Grimes and Lisa Farmer Cole, chief external affairs officer, said the district implemented a new reading curriculum last year, which is its first time having a single curriculum for every school building, although some have questioned the effectiveness of that curriculum. The district is also moving to implement a new math curriculum starting next school year, Grimes and Farmer Cole said.
Shari Obrenski, president of the Cleveland Teachers Union, said the district has high transiency - students moving from one school to the next - and so having a single reading curriculum should help.
Farmer Cole and Grimes mentioned other ways CMSD is trying to create a better learning environment. That includes a campaign to cut back on chronic absenteeism supported by the Cleveland Browns, banning cellphone use in classrooms (which is required of all Ohio schools beginning with the 2024-25 school year) and a new online gradebook where parents can track test scores in real-time, the two administrators said.

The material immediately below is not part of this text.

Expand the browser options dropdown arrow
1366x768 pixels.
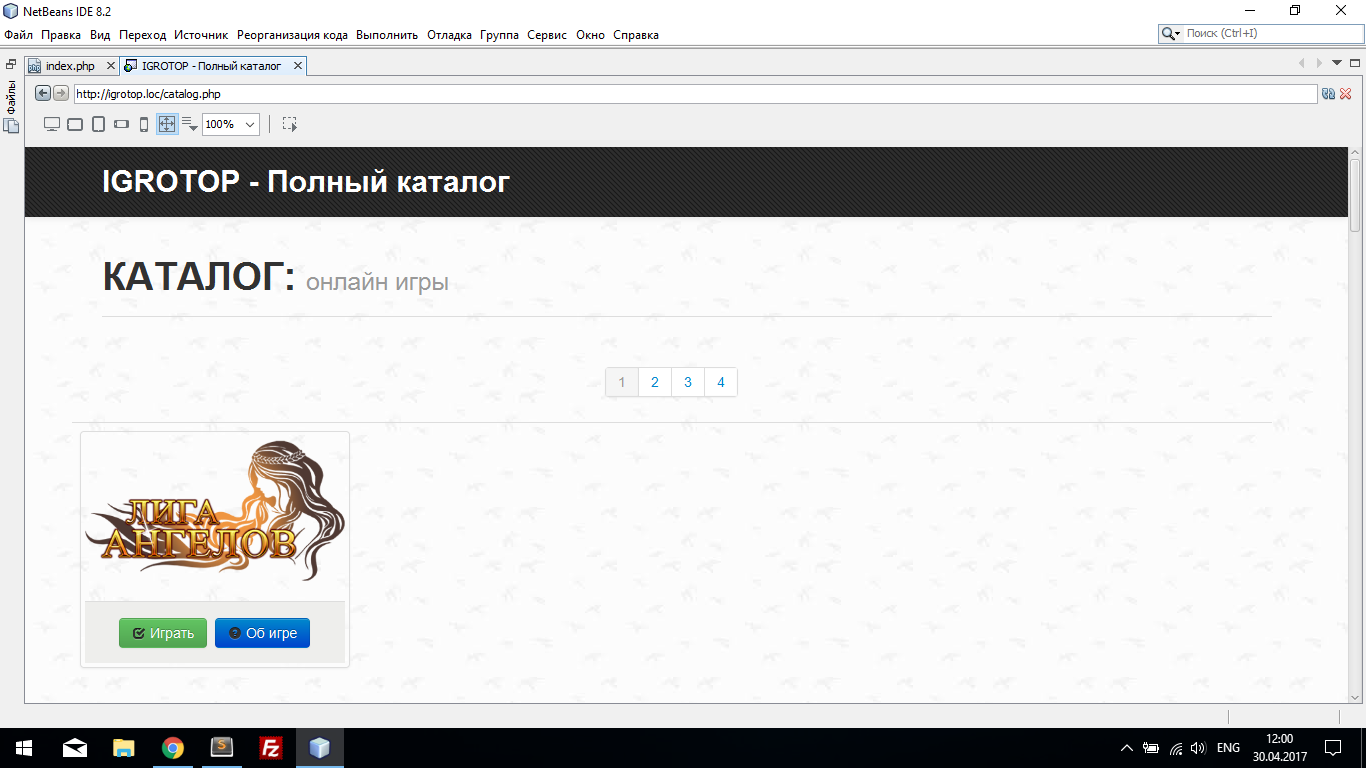pos(190,124)
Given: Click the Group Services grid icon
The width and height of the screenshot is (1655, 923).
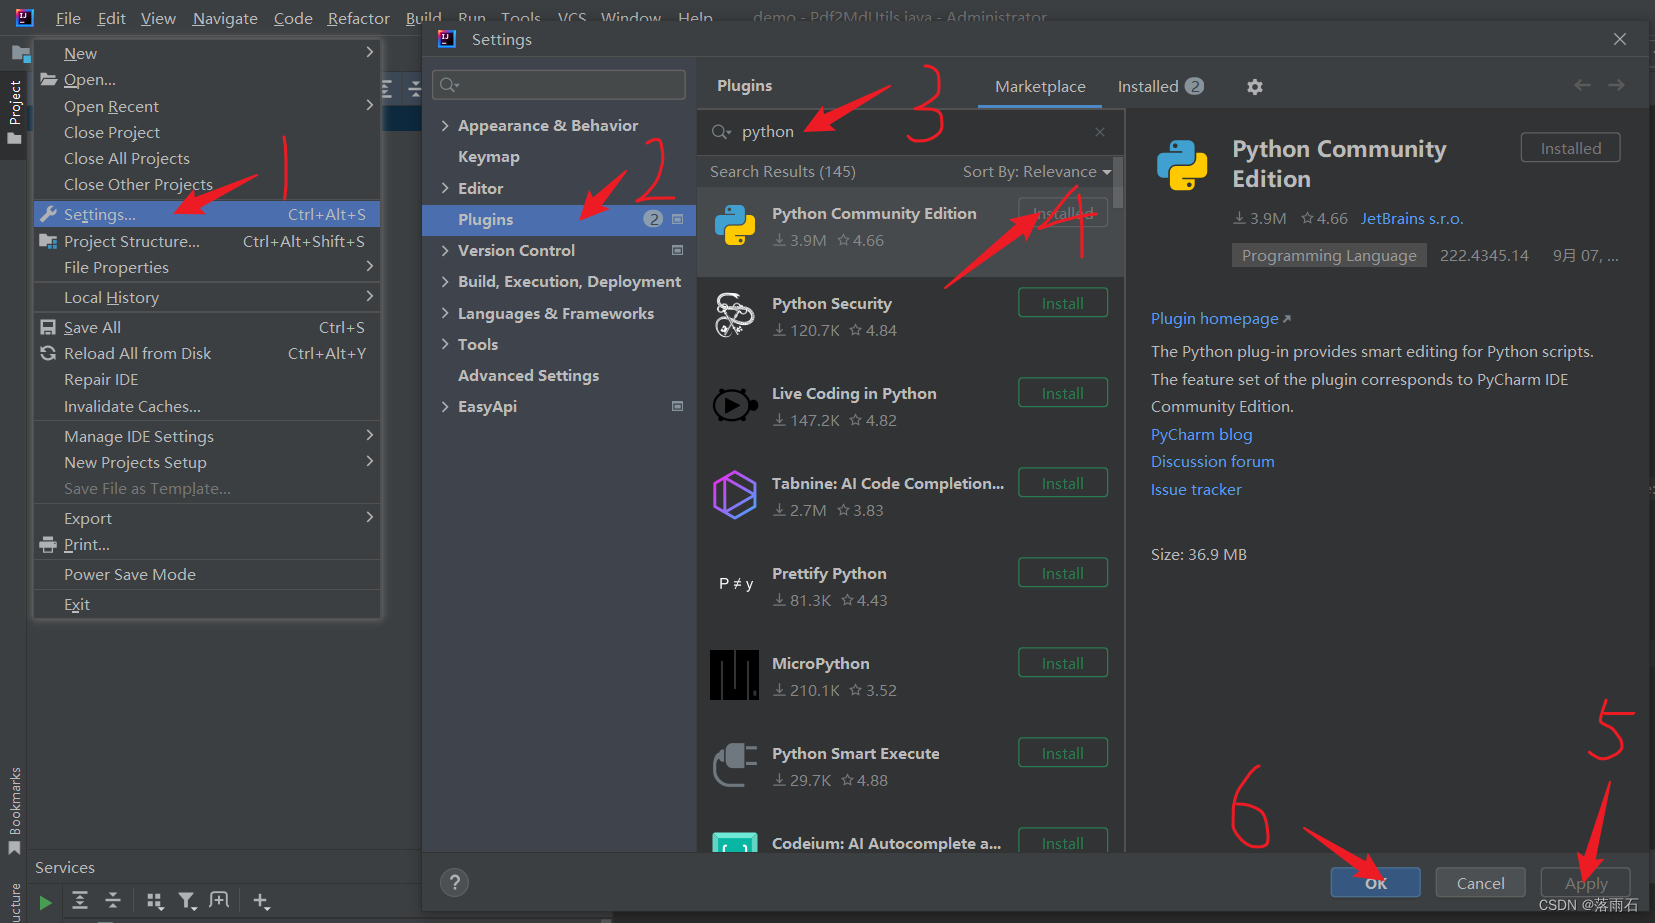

“I think we are being very strategic about the way in which we are putting supports in place,” Farmer Cole said.
What’s the broader context?
Obrenski said students returning to in-person classes had far greater issues with misbehavior and in general, are exhibiting a lack of enthusiasm for learning, compared to pre-pandemic times.
She said students lost an "important developmental window" while online learning was happening.
"We just see a generation of children that are fundamentally different," she said. "And it is taking us time to figure out how to be most effective with them."
She added the NAEP, and schools in general, have been hyper focused on reading and math, to the detriment of students.
"It's the introduction of other subjects that will often actually push that (reading and math achievement) forward," she said. "So I think that when we strip everything down, which is what schools and not just schools, but the conventional wisdom, seems to suggest that you should do in times of crisis, that we probably end up doing more harm than good."
The Thomas B. Fordham Institute, an ideologically conservative education think tank, in a news release last week called the results a “disappointment.”
Aaron Churchill, Ohio research director for the Fordham Institute, in an interview said the lack of progress is despite the federal pandemic relief aid that flowed to schools over the last few years.
“We as taxpayers invested so much to try to recover after the pandemic,” Churchill said. “Ohio received five or six billion dollars in pandemic relief aid that was really designed to help students recover after the closures and the disruptions that happened in 2020 and 2021.”
In fall 2024, Ohio schools were mandated by the state to use science-of-reading backed curricula for reading; a phonics-based approach backed by research. Churchill said it will take some time for those efforts to bear fruit.
The Edunomics Lab at Georgetown’s McCourt School, which studies finance in education, in a release last week said states need to more closely monitor schools’ performance, and how policies and funding impact education.
“Looking ahead, school systems are unlikely to see the kind of funding increases of the last few years,” the release notes. “That means the task of recovery just got harder. Accelerating learning will require using money differently.”
Ohio Senate President Matt Huffman has said Ohio’s public-school funding model is financially “unsustainable.” That model, called the “fair school funding plan,” now in its fifth year, increased funding for public schools but requires the legislature approving it each year as part of the state budget. The Ohio Supreme Court previously declared Ohio's prior school funding model as "unconstitutional" for too heavily relying on local property taxes.